New nurses of the “millennium” generation have grown up using computers. Their familiarity with information technology started in the crib and today they embrace IT as part of everyday life. However, that is not true for nurses across the board. Researchers site several possible explanations for the apprehension nurses and nursing leaders have towards adopting the new technologies including fear of change, fear of losing control due to unfamiliarity with technology and the time and money it takes to invest in these upgrades.

Another area that must be considered is the rate at which physicians and hospitals are adopting EMR systems. Recent survey results released show only 50.7% of U.S. hospitals have implemented EMRs.
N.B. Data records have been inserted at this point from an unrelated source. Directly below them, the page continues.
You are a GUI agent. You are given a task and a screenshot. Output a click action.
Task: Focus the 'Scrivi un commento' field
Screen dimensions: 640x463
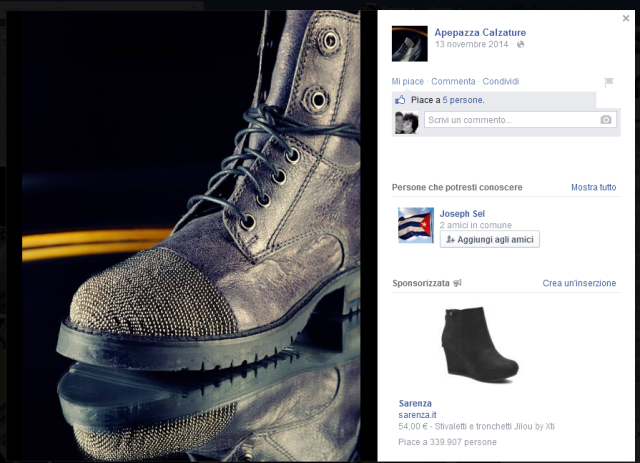coord(510,120)
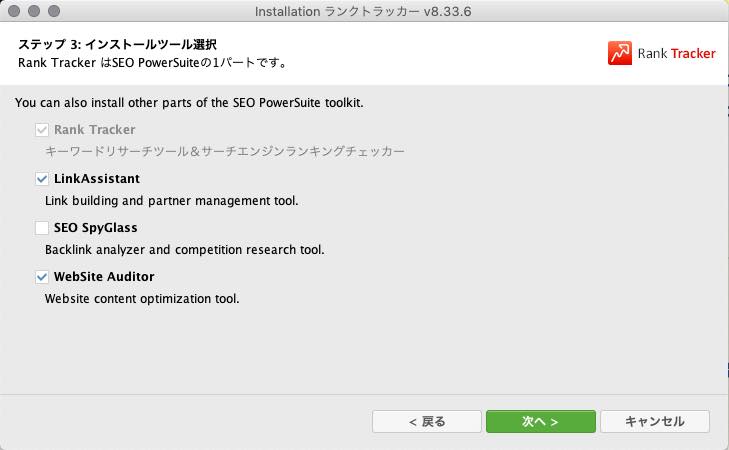Image resolution: width=729 pixels, height=450 pixels.
Task: Click the LinkAssistant label text
Action: [97, 179]
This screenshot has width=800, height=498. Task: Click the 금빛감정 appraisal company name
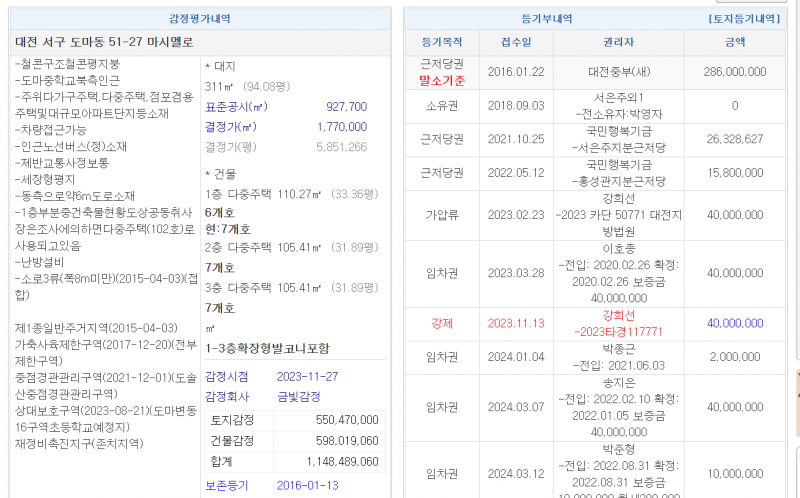298,396
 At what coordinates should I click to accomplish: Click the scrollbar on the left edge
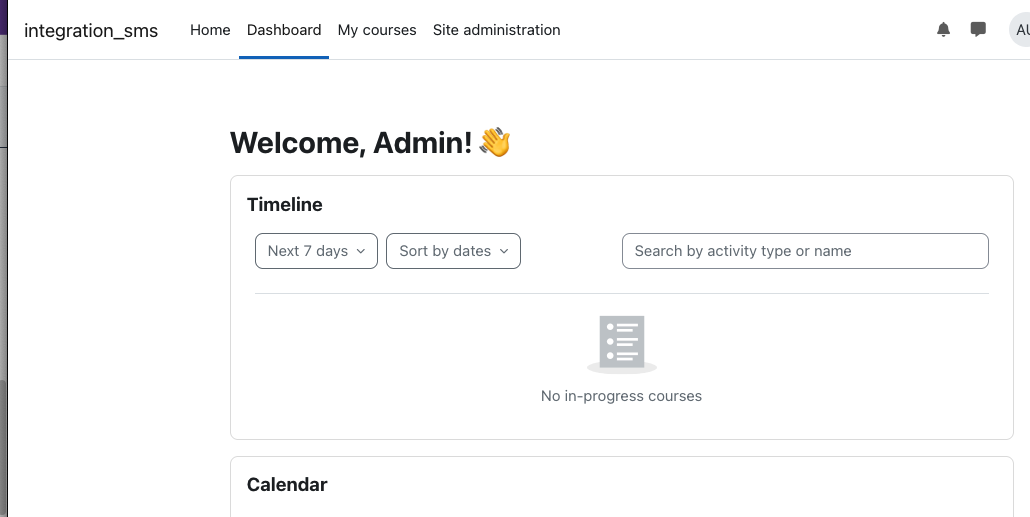pos(3,449)
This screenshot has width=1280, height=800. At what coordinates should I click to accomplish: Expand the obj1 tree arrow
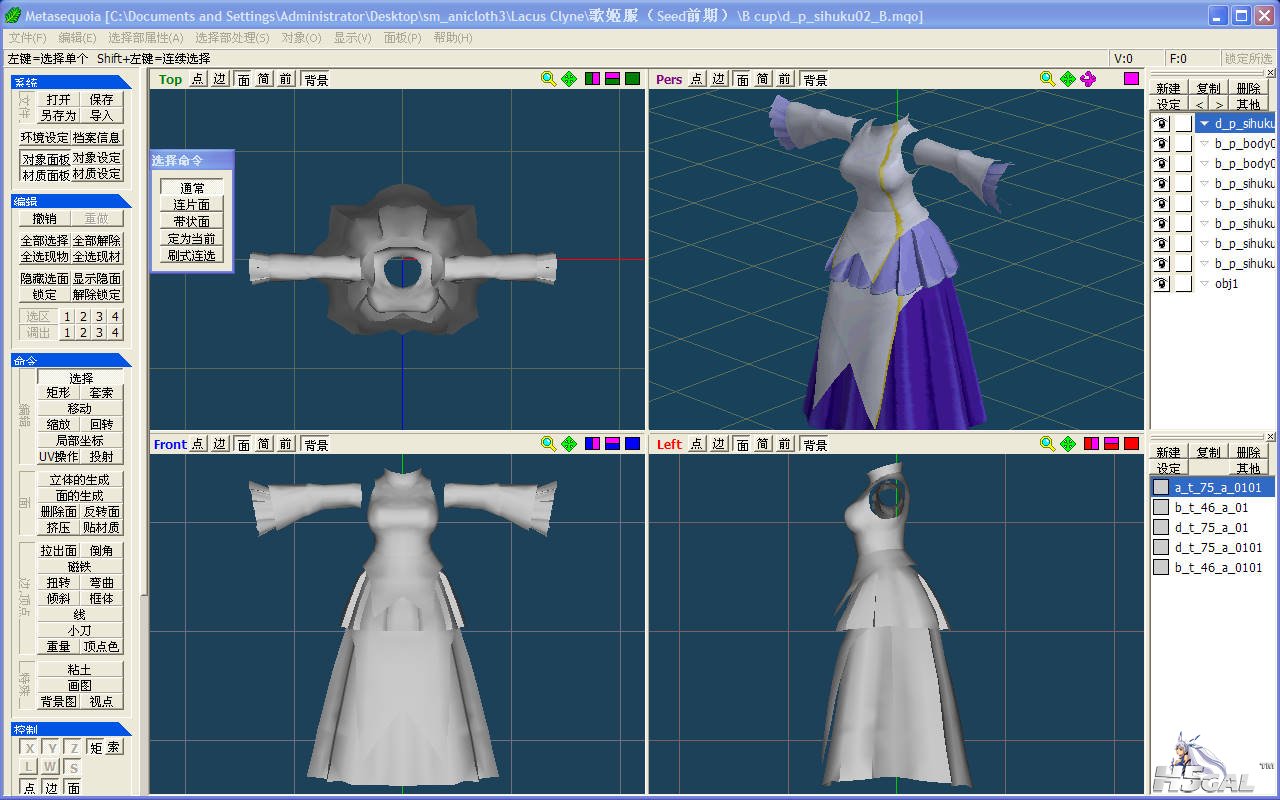click(x=1205, y=284)
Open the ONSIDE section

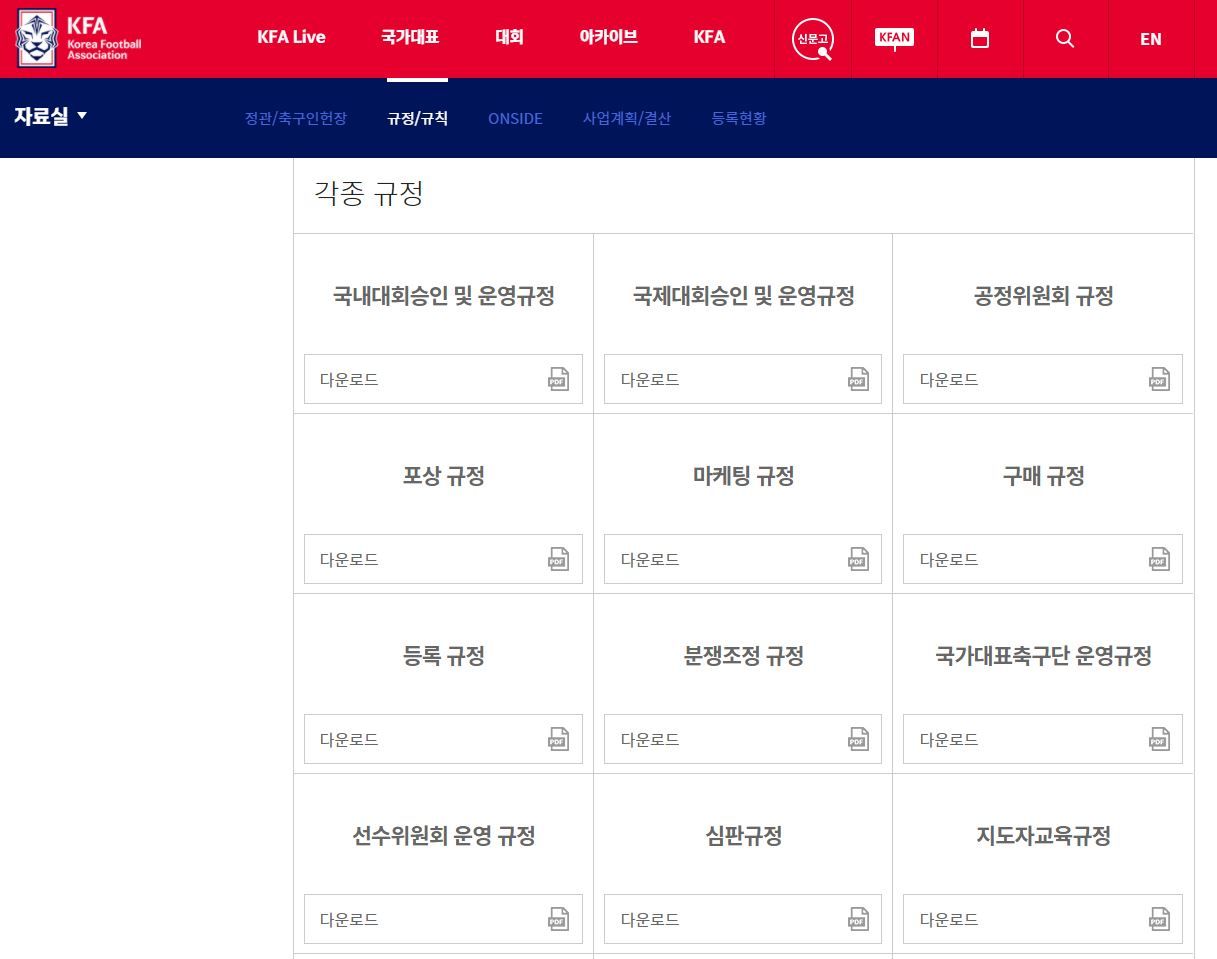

Nurses and physicians are not accepting of technologies that do not seamlessly fit into their day-to-day activities, improve patient care or enable them to work more efficiently. I know from experience, at hospitals I’ve either worked in or observed, RNs and MDs will ignore new technology, new programs, new applications until they have no other choice.

There are also issues about security and privacy that worry healthcare providers. Computers are not infallible and the Health Insurance Portability and Accountability Act (HIPAA), which set national standards for the security of health information, protects patient health information with strict penalties for violating that privacy.

All of these issues will have to be addressed before we can have a working national health information network. And, we will need to find ways to integrate all the different companies who produce the many different HIT systems. I think getting this all done by 2014 may be a stretch.

One Response to “Health Information Technology Still Not Fully Embraced”

  1. Patty Hedrick RN BSN BA CRRN CCM CLCP Says:

    It is not only learning the current systems, but how rapidly technology is changing on a daily basis. Also, I agree it is harder for some of the older nurses and physicians to adapt to all the technology changes, since it is new to us. Security and privacy issues are a big concern too with fear of not being HIPPA compliant.